Given the history of oil production expansion and drilling, just how exactly will Shell balance “economic, environmental and social challenges”? Not very well, if the past is precedent.
On its website, Shell also champions deep-water drilling, a high-risk contributor to global warming:
Unlocking energy in the freezing, pitch-black waters kilometres below the ocean’s surface is a major technical challenge. Advanced technologies are also needed at the surface, where sea swell and storms hamper production platforms. But the vast resources of oil and gas that lie here hold great potential for supporting economic growth and helping to meet the world’s growing energy needs.
It is within the context of the avaricious continuation of fossil fuel exploration that Shell’s PR consultants attempt to transform its image into one of a planet-friendly company.
It is also within this context that Shell prevailed last year in reducing targets for conversion to renewable energy within EU nations, according to the information uncovered by The Guardian.

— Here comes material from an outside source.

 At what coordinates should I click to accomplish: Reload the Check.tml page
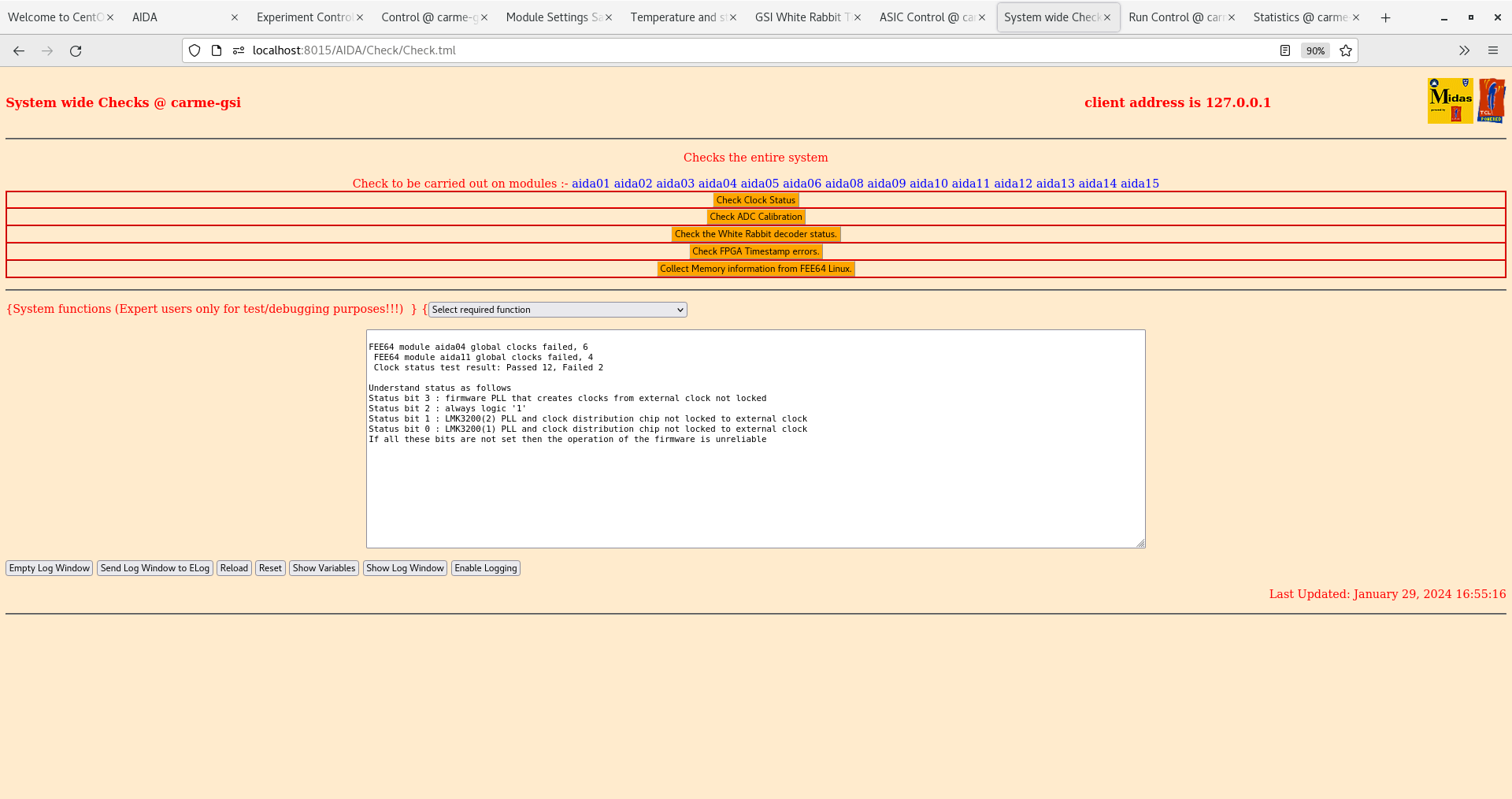pos(76,50)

Shell had the help of the UK in achieving its self-serving slowdown of renewables in Europe. The UK, after all, has two reasons to side with Shell’s proposal: 1) It takes its lead on fossil fuels from the dominating partner in the Atlantic Alliance, the United States; and 2) BP, according to Forbes, is the second largest company in the UK. Moreover, although it is headquartered in the Netherlands, the Financial Times (FT) regards Royal Dutch Shell as incorporated in the UK and, as a result, the largest company in the UK (scroll down to the “UK 500 2014” – after opening the preceding hyperlink – and open the file to view the Royal Dutch Shell ranking in the UK by the FT). Regardless of whether Royal Dutch Shell is technically a UK company or not, it has long and deep ties to the UK. As in the US, such corporate wealth can buy you a whole lot of public policy, in this case promoted by BP’s fossil fuel colleague, Shell.

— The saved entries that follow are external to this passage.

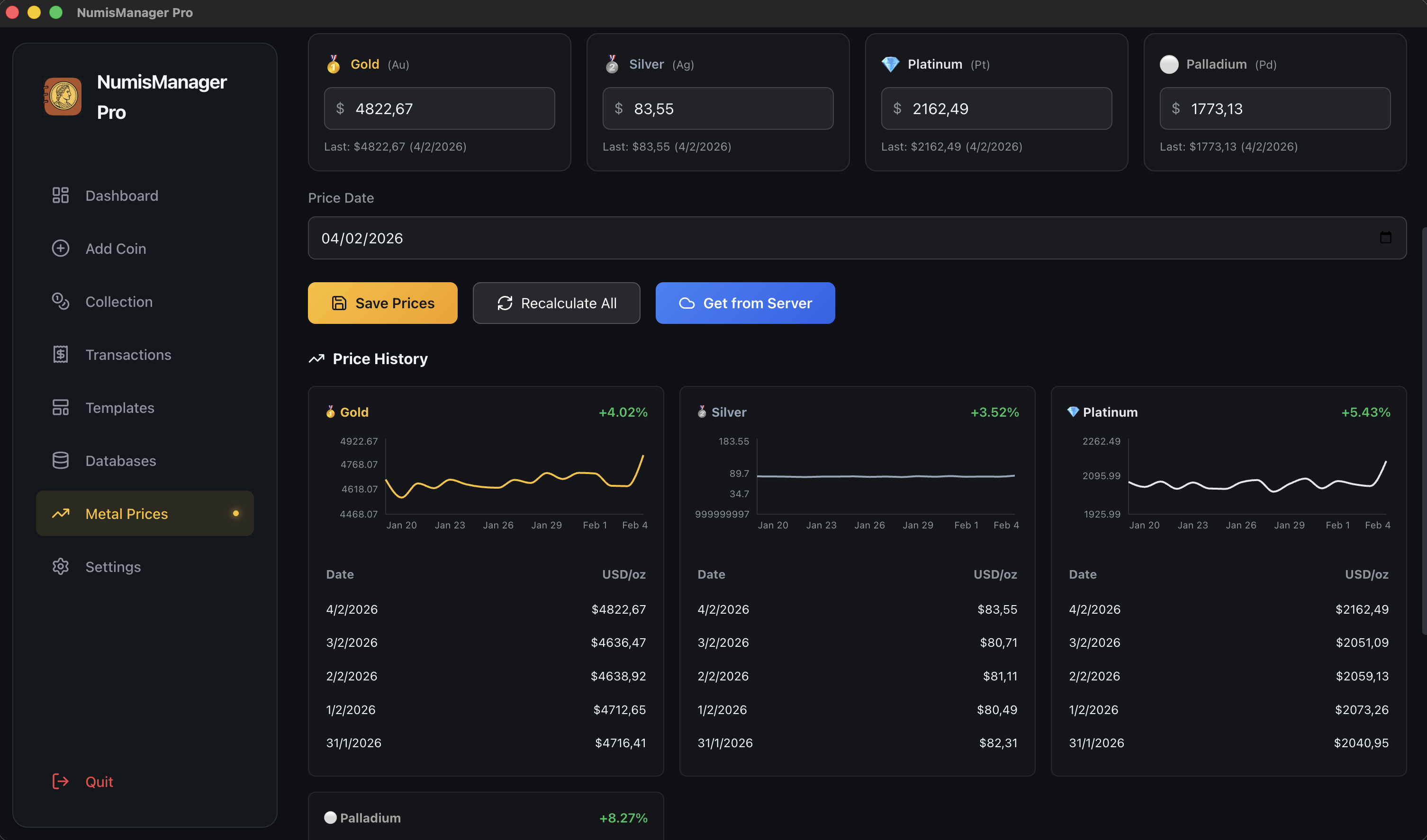1427x840 pixels.
Task: Open Databases via the database icon
Action: 60,460
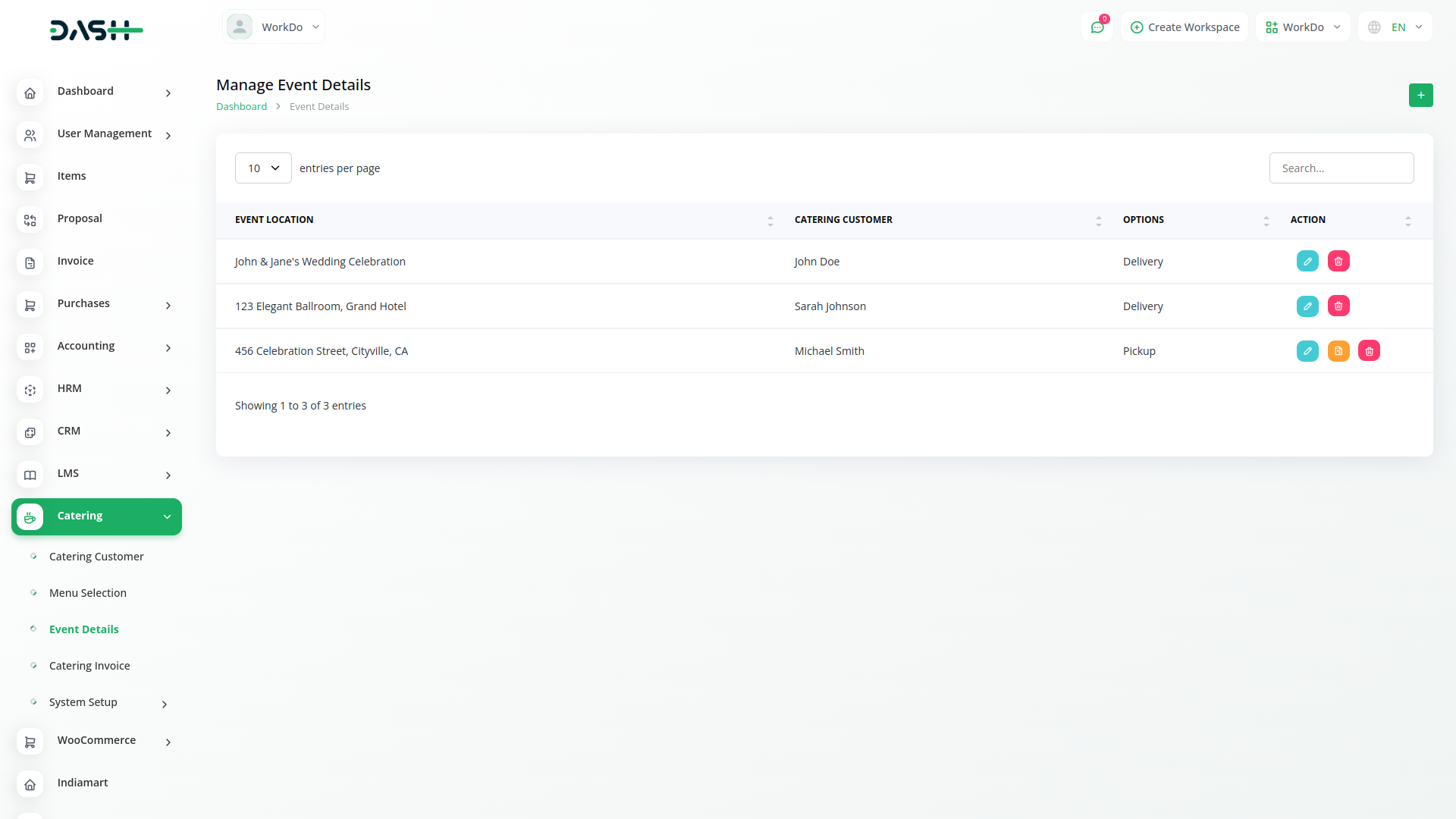This screenshot has height=819, width=1456.
Task: Open the chat messages notification icon
Action: coord(1097,27)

As The Guardian describes Shell’s role in the formation of the UK’s energy policy:
“Shell has a lot of clout in the UK, where they are very active in the policy debate,” a source close to the lobbying discussions said. “That is partly because the UK likes to have companies saying what the UK government wants to hear.”
The UK stood behind Shell and prevailed in how to implement the 2030 EU carbon reduction policy.
The result of Shell’s “market-led strategy of gas expansion” – as the Guardian calls it – is that the EU adopted a goal of reducing carbon emissions by 40 percent by 2030, but dramatically reduced the role of renewables in reaching that target.
As a result – given the indifference of the fossil fuel industry to global warming – the 40 percent figure appears to be more of a public relations gesture to provide the appearance of reducing climate change than an attainable objective.